Rapports 7 et 8 : emprunt Helvetix

Tout d’abord sur quel rapport délibérons-nous ? Nous avons reçu une première version du protocole par courriel à 9 h 20 et une seconde à 16 h 40, avec une évaluation actualisée à la date du 6 juin. Entre les deux, un surcoût de 1,1 M€ pour la ville de Dijon. Pourtant l’adjoint aux finances semble se référer à la première version.
1/ Cet emprunt Helvetix est le plus monstrueux de tous. Les chiffres parlent d’eux-mêmes : pour un capital de 10 M€ emprunté en 2008, l’indemnité de remboursement anticipé est évaluée à la date du 6 juin à 27,6 M€. L‘aide du fonds de secours étant plafonnée à 16,4 M€, le coût à la charge des contribuables dijonnais ressort à 11,2 M€.
2/ Au total, sur les trois emprunts désensibilisés, le coût de sortie est d’environ 45 M€, dont 25 M€ à la charge des contribuables dijonnais.

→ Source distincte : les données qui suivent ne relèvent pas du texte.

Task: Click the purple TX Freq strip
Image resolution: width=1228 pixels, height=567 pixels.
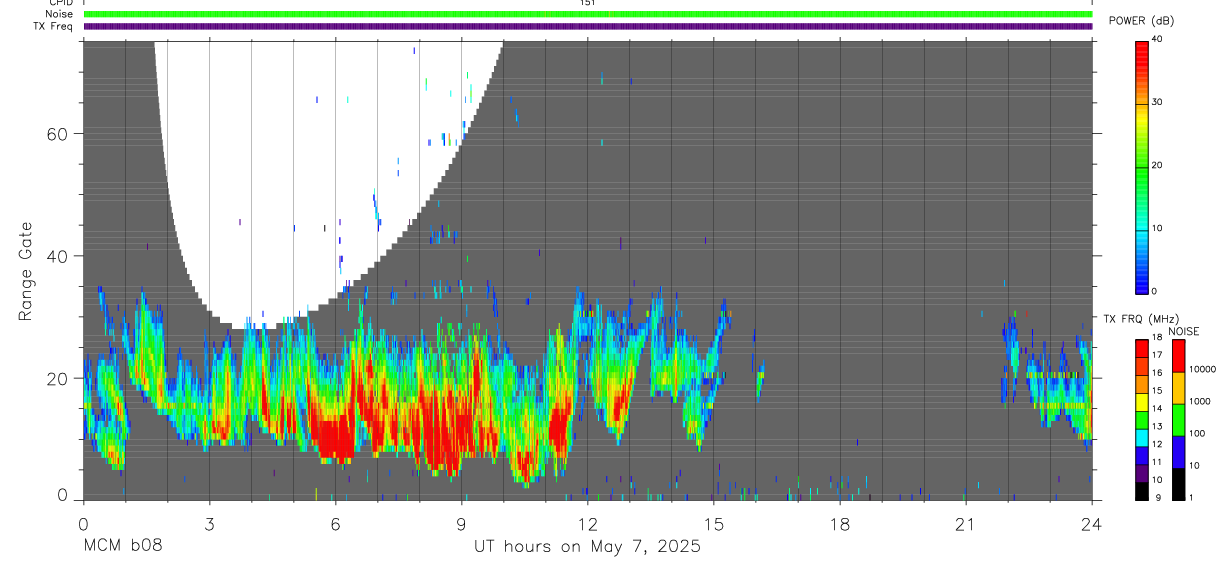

Cette charge sera pour partie étalée dans le temps, à travers un taux d’intérêt proche de 5 % sur une vingtaine d’année, bien supérieur aux taux actuels. Un surcoût de plus d’un millions d’euros par an.

3/ Enfin, nous rappelons à nouveau que la question des emprunts à risque de la ville de Dijon n’est pas complétement réglée. Fin 2014, le capital restant dû au titre de ces emprunts était de 96 M€ sur un total de 199,5 M€ (48 %). Les opérations de désensibilisation portent sur un capital restant dû de 35 M€ seulement. Il est vrai que vous avez transféré au Grand Dijon un autre emprunt à risque de 13,5 M€, dont le coût de sortie est estimé à 5,75 M€. Il est regrettable que l’aide promise par le fonds de soutien, 834 217 €, risque bien d’être perdue à cette occasion.

En conclusion, c’est une énorme gabegie dont vous portez toute la responsabilité. Vous ne pouvez pas dire que tout le monde s’est fait piégé. : 1 % seulement des 36 000 communes ont souscrit des emprunts à risque.

Permettez-moi un témoignage personnel, en tant que responsable des finances au Conseil général durant cette période. Nous n’avons souscrit aucun emprunt à risque, et même aucun emprunt structuré. La dette est entièrement classée dans la meilleure catégorie (A1). Et le taux moyen pondéré sur cette dette est très faible, un des plus bas en France.

Comme quoi il était préférable de gérer en bon père de famille.

NB: Aucune collectivité locale ne se finance à 5 % aujourd’hui. Ceux qui avaient des emprunts à des taux aussi élevés les ont renégociés.